LISTED RECORDS:
-- Opening Marker --
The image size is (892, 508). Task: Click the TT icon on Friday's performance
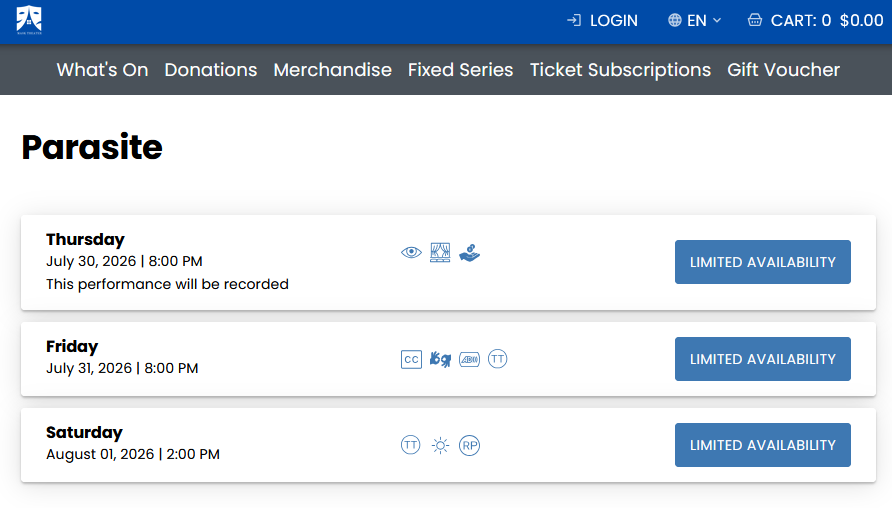(498, 359)
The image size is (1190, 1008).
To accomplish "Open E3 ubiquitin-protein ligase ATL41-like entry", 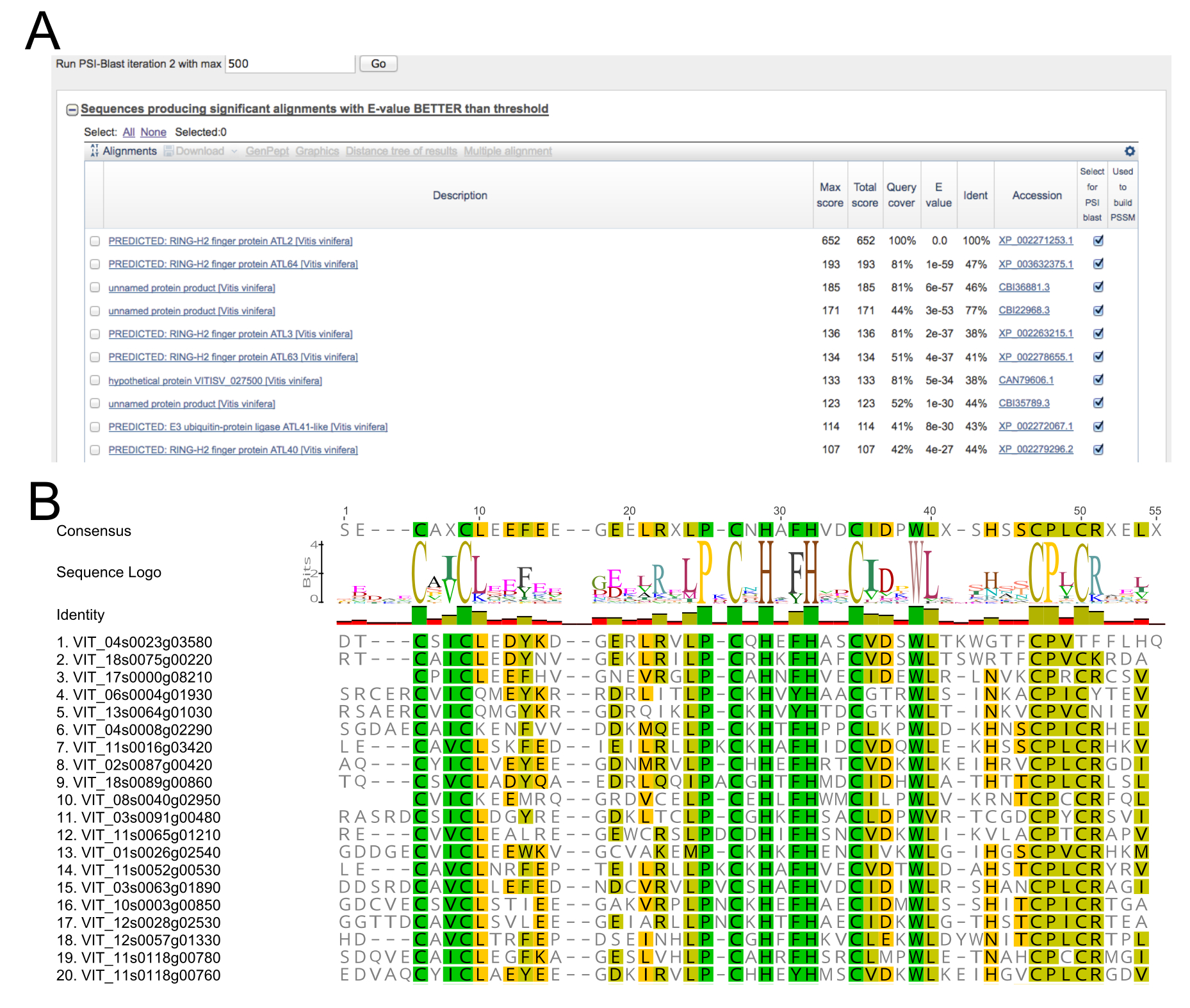I will 247,427.
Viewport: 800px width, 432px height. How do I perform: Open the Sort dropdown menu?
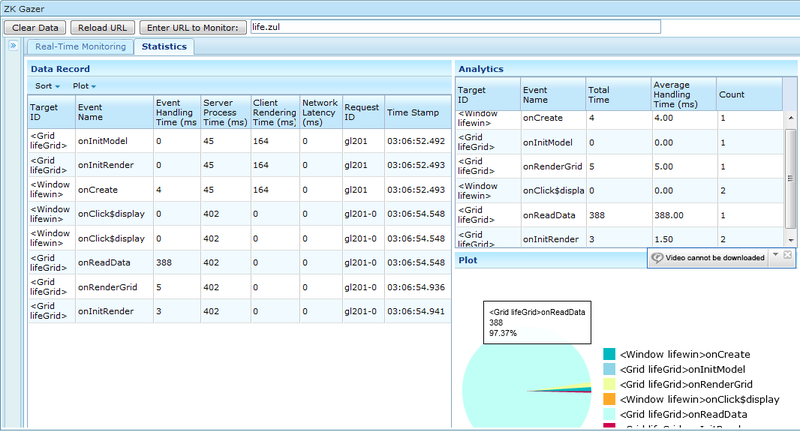point(47,86)
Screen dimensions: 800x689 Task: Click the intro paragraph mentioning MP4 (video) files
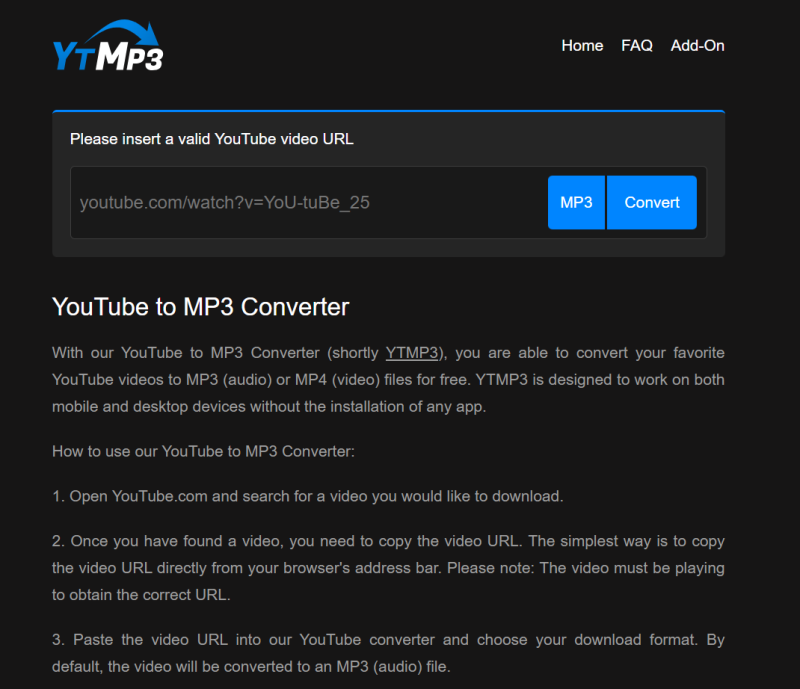pyautogui.click(x=388, y=380)
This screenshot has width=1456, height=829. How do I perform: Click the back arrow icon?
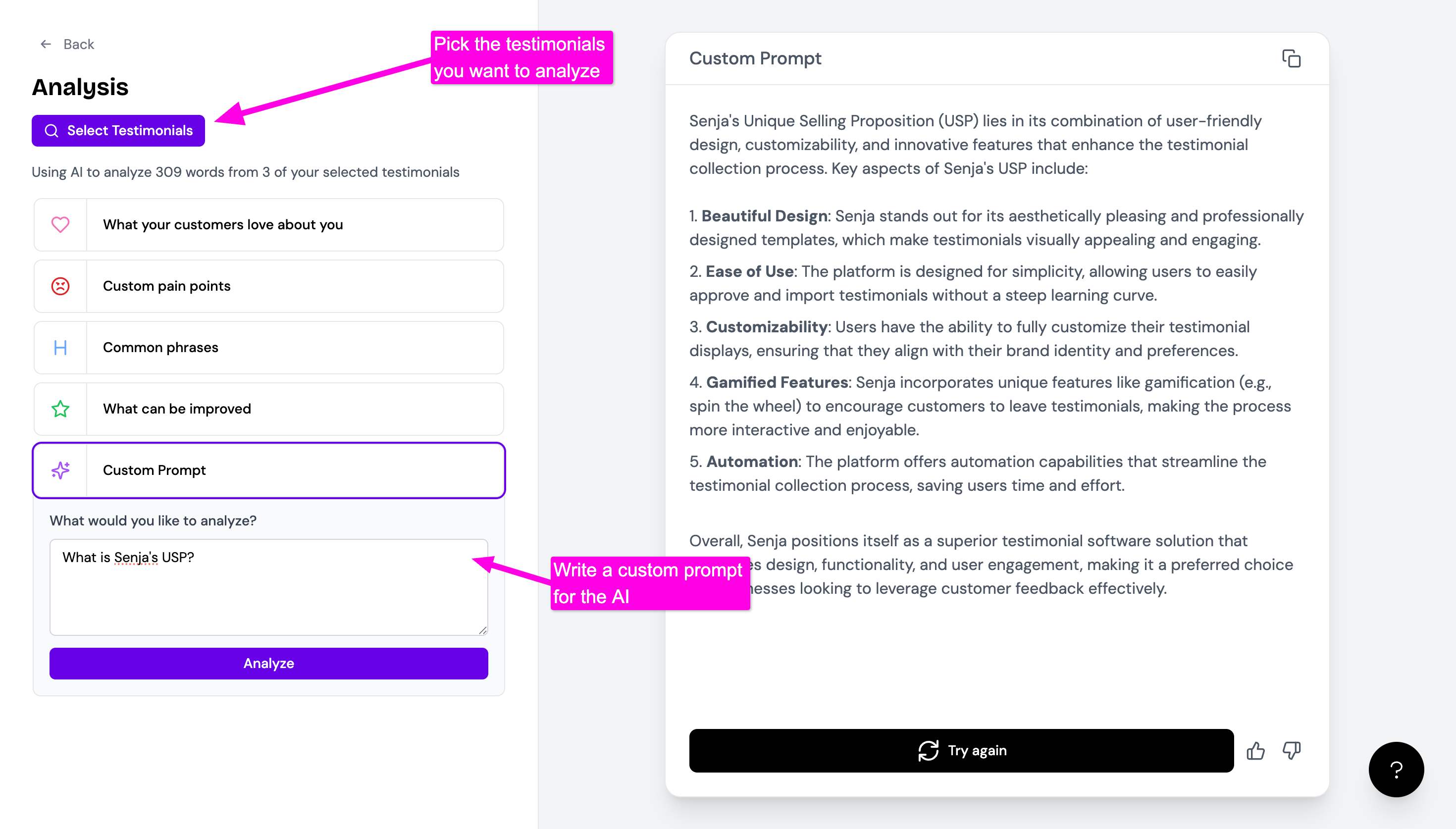[x=46, y=45]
-- Closing Marker --
AIM OF THE EXERCISE: Only exact duplicates of the lines from the one containing "Screen dimensions: 800x689" through the final line of the entries, both included, are needed, with pictures left out.

OUTPUT FOR THIS EXERCISE:
Screen dimensions: 800x689 Task: Click the intro paragraph mentioning MP4 (video) files
pyautogui.click(x=388, y=380)
This screenshot has width=1456, height=829. How do I perform: Click the back arrow icon?
[x=46, y=45]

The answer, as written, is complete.